SHORT TASK: Update the data starting at the line containing "The image size is (919, 459)." and ending at the line containing "pyautogui.click(x=306, y=243)": change every "icon" to "button" and return only those lines, otherwise unchanged.
## begin MATERIAL TO PROCESS
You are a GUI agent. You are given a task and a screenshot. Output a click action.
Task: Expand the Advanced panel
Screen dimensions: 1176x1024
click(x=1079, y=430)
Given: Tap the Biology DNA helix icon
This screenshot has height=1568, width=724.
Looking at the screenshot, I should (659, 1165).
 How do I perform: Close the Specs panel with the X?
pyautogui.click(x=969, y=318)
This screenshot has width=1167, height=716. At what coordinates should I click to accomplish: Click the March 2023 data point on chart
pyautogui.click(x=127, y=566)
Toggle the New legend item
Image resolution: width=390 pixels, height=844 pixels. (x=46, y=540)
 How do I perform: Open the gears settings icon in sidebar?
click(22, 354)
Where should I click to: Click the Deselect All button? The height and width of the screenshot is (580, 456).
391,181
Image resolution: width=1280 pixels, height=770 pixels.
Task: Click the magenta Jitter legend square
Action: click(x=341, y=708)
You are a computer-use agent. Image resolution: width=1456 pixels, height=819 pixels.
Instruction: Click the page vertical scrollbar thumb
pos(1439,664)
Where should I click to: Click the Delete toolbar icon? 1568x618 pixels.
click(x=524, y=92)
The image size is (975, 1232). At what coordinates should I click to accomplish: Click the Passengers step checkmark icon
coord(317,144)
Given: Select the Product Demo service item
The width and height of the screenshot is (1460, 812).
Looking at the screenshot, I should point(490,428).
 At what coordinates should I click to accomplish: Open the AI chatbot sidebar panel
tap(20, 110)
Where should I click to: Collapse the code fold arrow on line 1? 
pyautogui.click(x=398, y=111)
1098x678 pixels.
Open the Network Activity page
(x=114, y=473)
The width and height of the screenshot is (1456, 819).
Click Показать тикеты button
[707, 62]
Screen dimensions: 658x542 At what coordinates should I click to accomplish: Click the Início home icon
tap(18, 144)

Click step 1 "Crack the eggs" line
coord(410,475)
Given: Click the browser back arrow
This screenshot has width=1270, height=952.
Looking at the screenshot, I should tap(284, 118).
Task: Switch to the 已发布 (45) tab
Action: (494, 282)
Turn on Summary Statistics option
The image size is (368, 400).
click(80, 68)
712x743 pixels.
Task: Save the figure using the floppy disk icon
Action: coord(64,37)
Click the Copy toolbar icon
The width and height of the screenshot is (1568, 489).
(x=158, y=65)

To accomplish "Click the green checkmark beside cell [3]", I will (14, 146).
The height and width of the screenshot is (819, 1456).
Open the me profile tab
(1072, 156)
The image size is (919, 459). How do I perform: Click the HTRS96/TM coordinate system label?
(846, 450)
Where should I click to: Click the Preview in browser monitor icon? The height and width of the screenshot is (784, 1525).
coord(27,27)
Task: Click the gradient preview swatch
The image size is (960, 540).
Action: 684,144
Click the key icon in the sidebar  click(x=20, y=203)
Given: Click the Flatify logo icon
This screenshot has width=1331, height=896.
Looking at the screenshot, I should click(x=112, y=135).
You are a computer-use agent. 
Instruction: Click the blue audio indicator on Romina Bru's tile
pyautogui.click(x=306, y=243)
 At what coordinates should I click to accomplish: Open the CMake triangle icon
## end MATERIAL TO PROCESS
EXPECTED ANSWER:
The image size is (919, 459). How do I perform: Click the HTRS96/TM coordinate system label?
(846, 450)
Where should I click to: Click the Preview in browser monitor button? The height and width of the screenshot is (784, 1525).
coord(27,27)
Task: Click the gradient preview swatch
The image size is (960, 540).
Action: 684,144
Click the key button in the sidebar  click(x=20, y=203)
Given: Click the Flatify logo button
This screenshot has width=1331, height=896.
Looking at the screenshot, I should click(x=112, y=135).
You are a computer-use agent. 
Instruction: Click the blue audio indicator on Romina Bru's tile
pyautogui.click(x=306, y=243)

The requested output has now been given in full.